■ Exercise prompt
Each line from the one containing "Task: Click the search magnifier icon" through the last line of the data below should be printed exactly, please, with any pictures omitted.

────────────────────────────────────────

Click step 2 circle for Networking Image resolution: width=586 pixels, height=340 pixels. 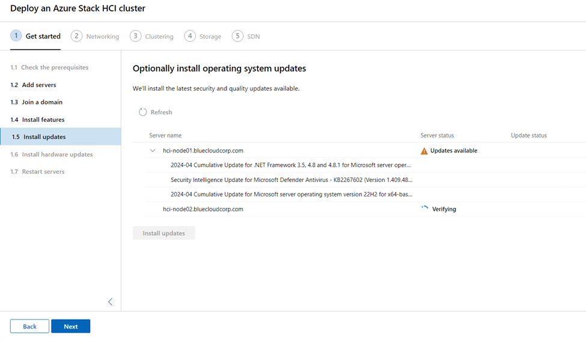[x=76, y=36]
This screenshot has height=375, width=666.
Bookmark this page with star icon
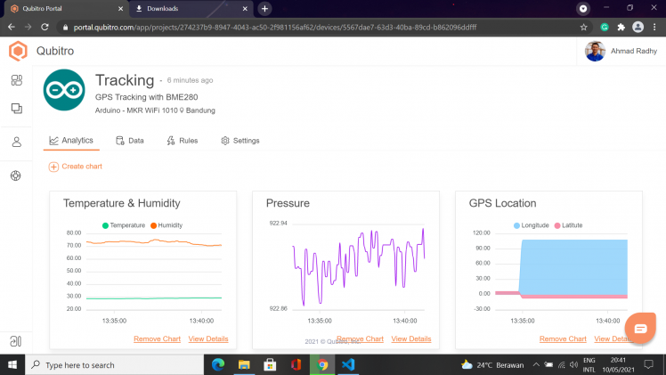click(583, 28)
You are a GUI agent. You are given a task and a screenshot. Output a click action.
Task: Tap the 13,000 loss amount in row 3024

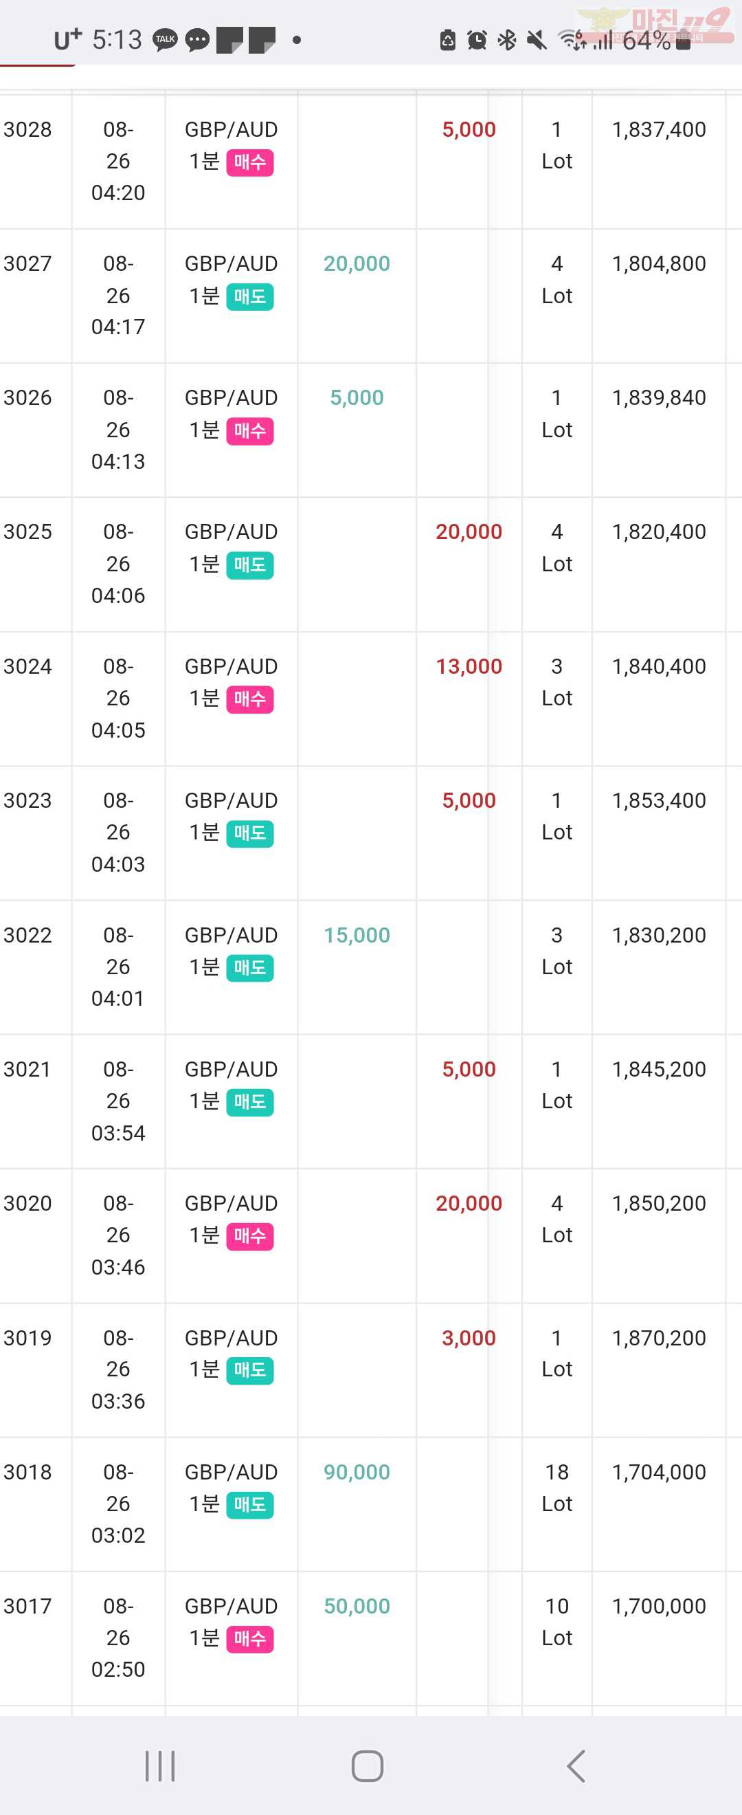click(x=469, y=667)

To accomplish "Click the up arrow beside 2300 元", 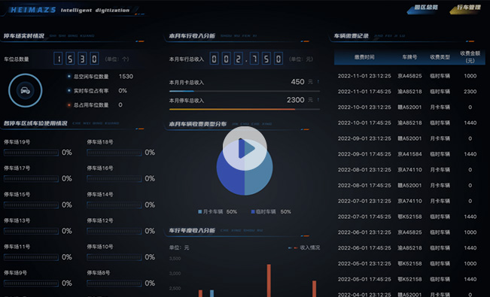I will click(x=318, y=100).
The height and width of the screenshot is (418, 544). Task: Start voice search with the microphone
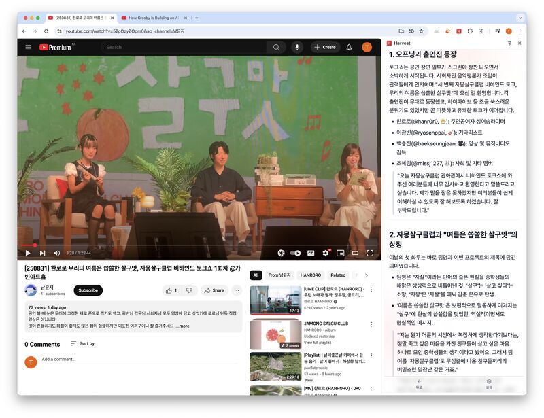click(x=296, y=47)
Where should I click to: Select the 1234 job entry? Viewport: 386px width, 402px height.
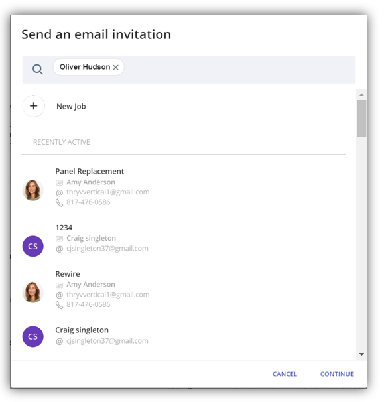(x=184, y=238)
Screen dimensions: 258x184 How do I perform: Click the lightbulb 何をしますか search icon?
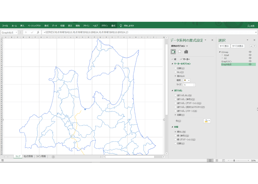click(121, 26)
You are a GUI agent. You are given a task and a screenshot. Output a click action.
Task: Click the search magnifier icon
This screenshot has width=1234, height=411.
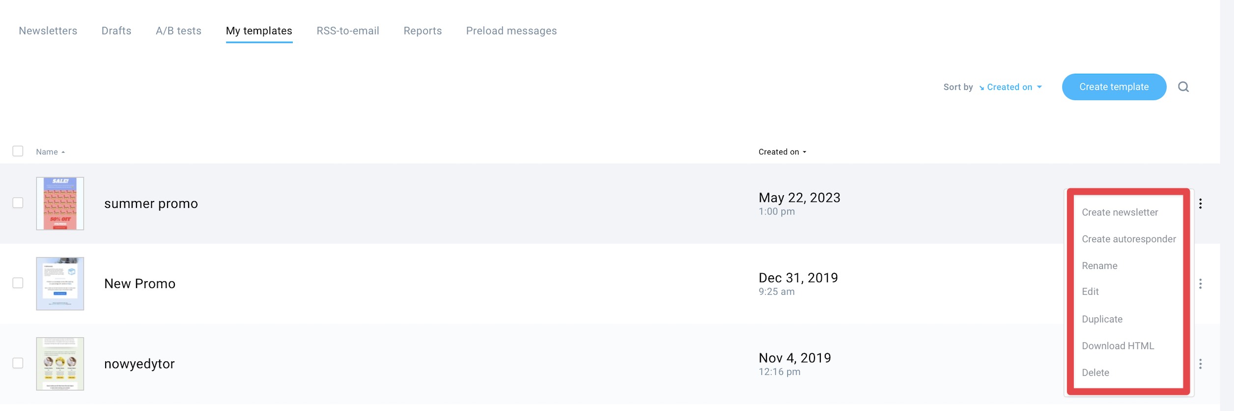click(1183, 87)
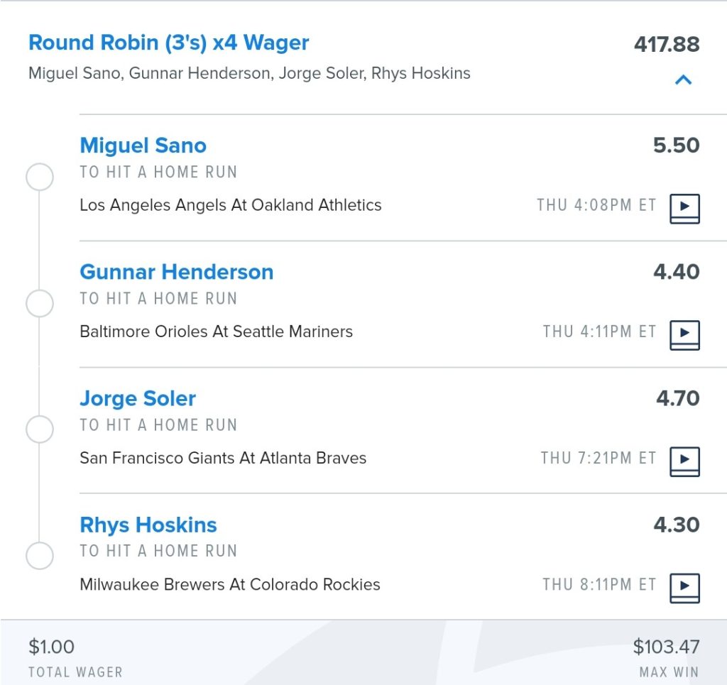Open Rhys Hoskins player link
The image size is (727, 685).
(x=148, y=525)
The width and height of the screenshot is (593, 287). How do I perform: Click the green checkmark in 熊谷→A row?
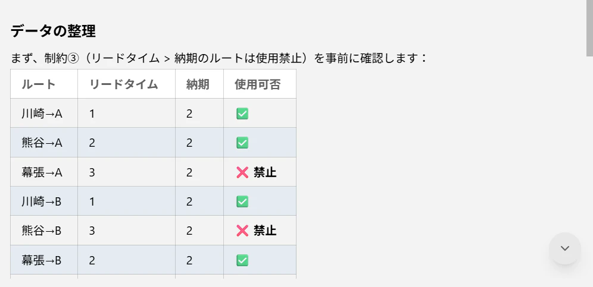(242, 143)
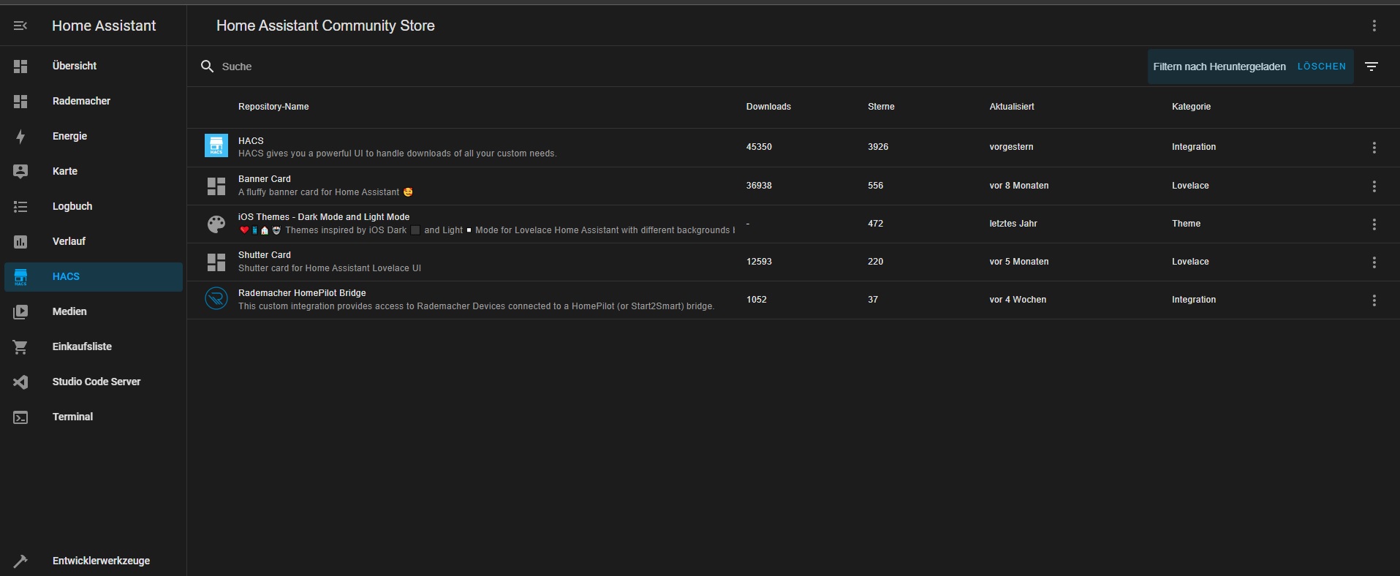Collapse the sidebar with the menu icon
1400x576 pixels.
[x=20, y=26]
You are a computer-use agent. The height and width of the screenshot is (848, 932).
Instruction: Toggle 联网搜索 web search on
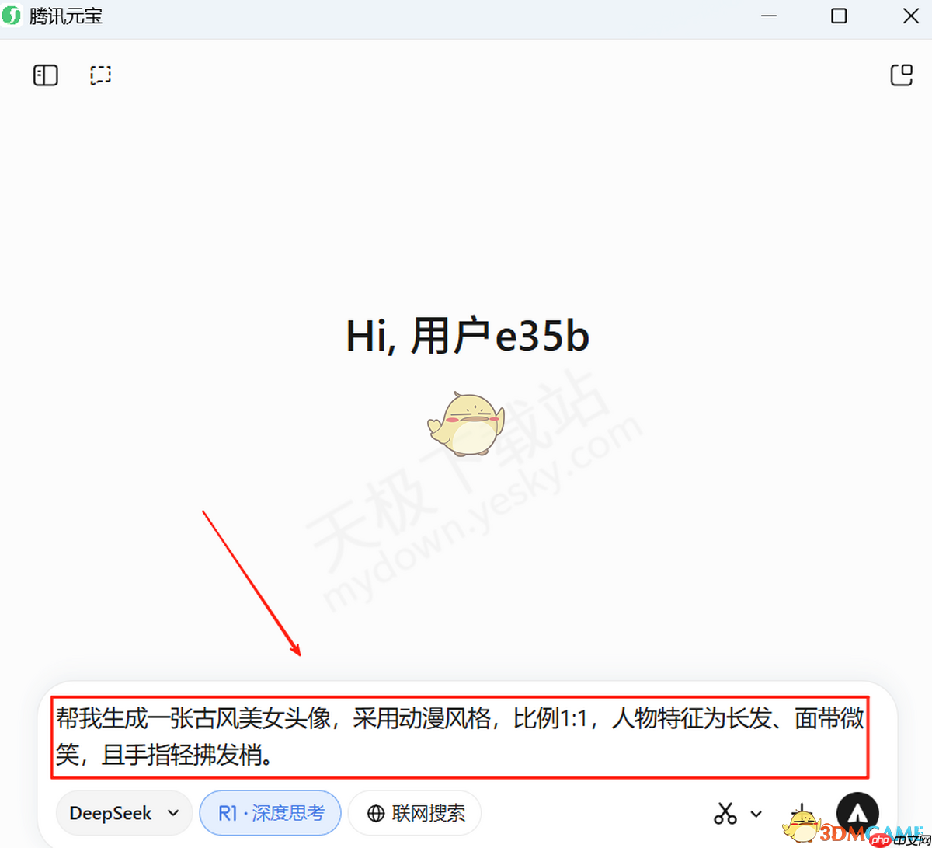[x=414, y=813]
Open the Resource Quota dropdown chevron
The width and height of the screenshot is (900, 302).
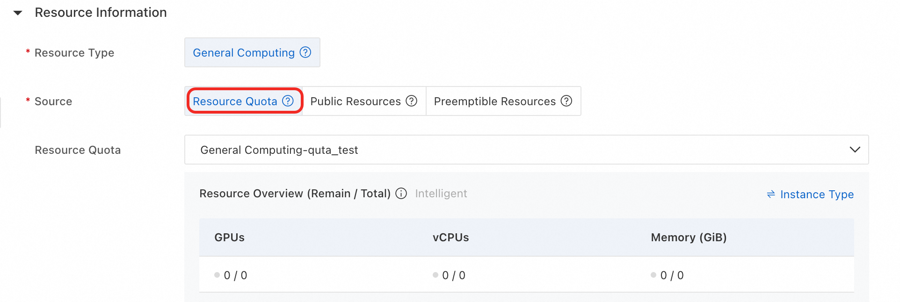tap(855, 150)
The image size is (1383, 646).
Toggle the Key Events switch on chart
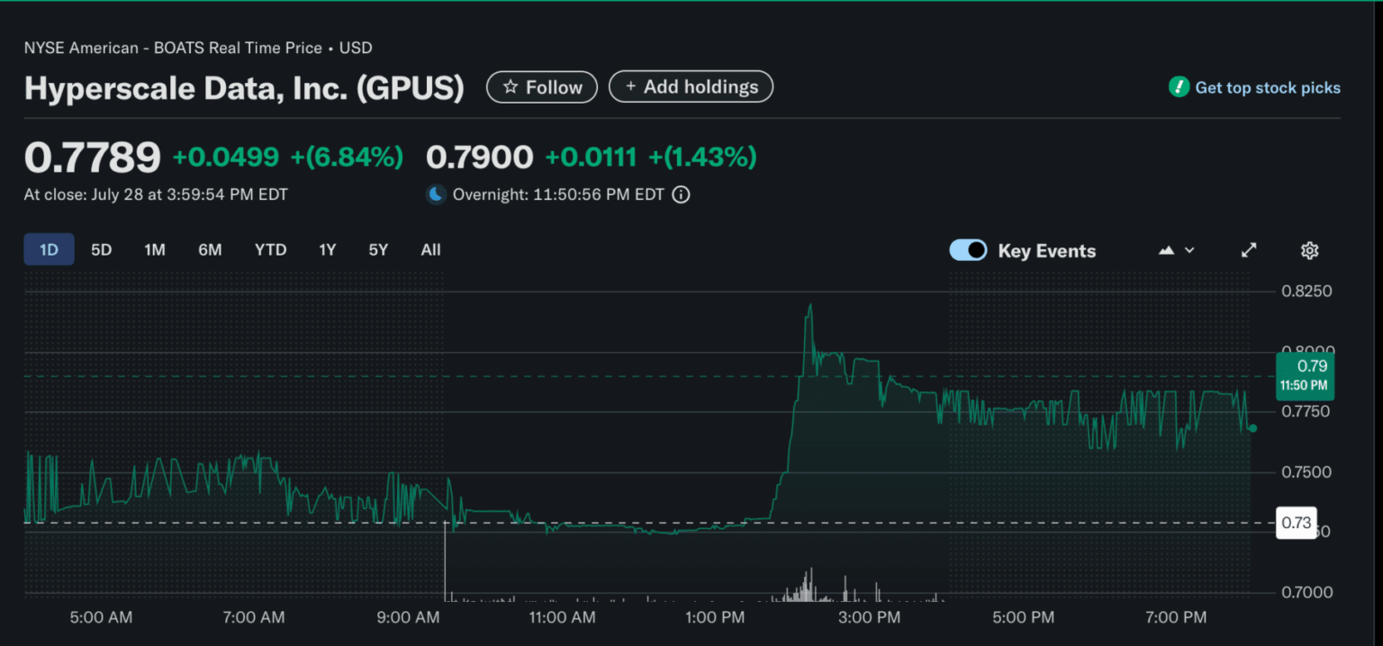click(968, 250)
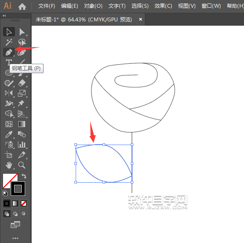Screen dimensions: 244x243
Task: Activate the Magic Wand tool
Action: [x=9, y=42]
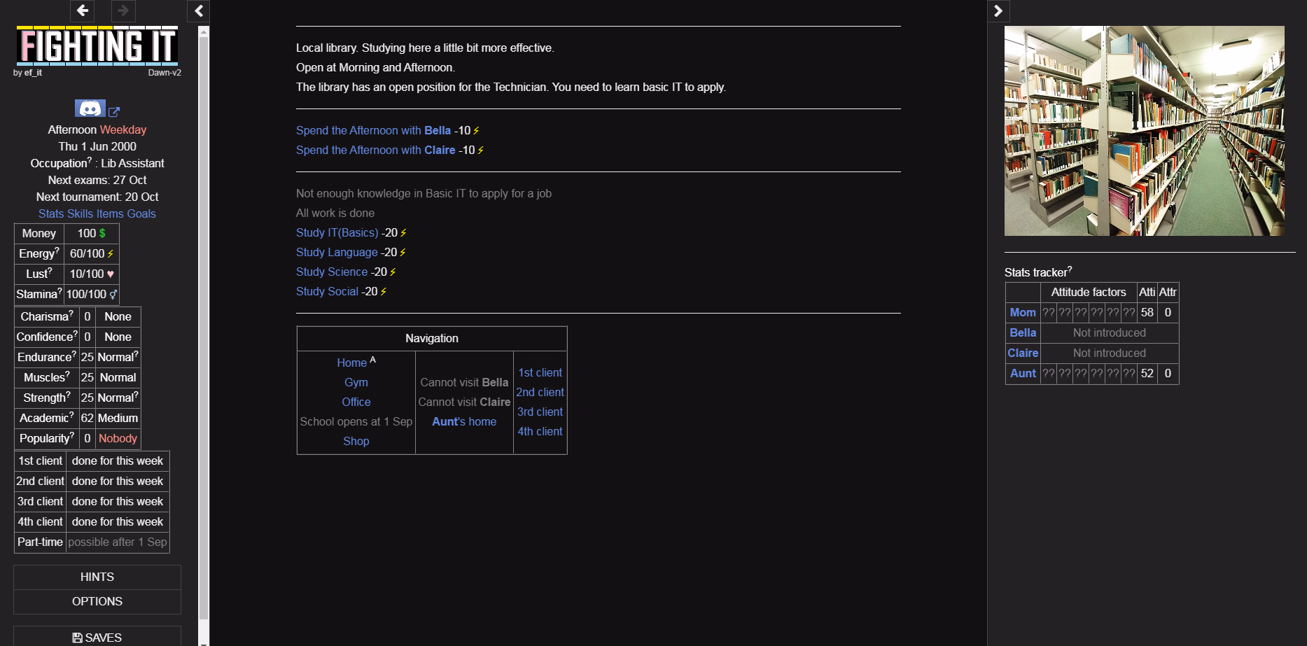Collapse the right stats panel chevron
Screen dimensions: 1307x646
[998, 11]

────────────────────────────────────────

■ Written response
Task: Click the search magnifier icon
This screenshot has width=1234, height=411.
click(1183, 87)
Open Rhys Hoskins player link
The image size is (727, 685).
(x=148, y=525)
The width and height of the screenshot is (593, 287). How do I perform: Click the green checkmark in 熊谷→A row?
(242, 143)
Collapse the sidebar with the menu icon
1400x576 pixels.
[x=20, y=26]
You are a computer-use agent. The height and width of the screenshot is (848, 932).
Instruction: Toggle 联网搜索 web search on
[x=414, y=813]
Open the Resource Quota dropdown chevron
The width and height of the screenshot is (900, 302).
tap(855, 150)
The image size is (1383, 646).
Toggle the Key Events switch on chart
click(968, 250)
Screen dimensions: 244x243
Task: Activate the Magic Wand tool
Action: [x=9, y=42]
Collapse the right stats panel chevron
Screen dimensions: 1307x646
[998, 11]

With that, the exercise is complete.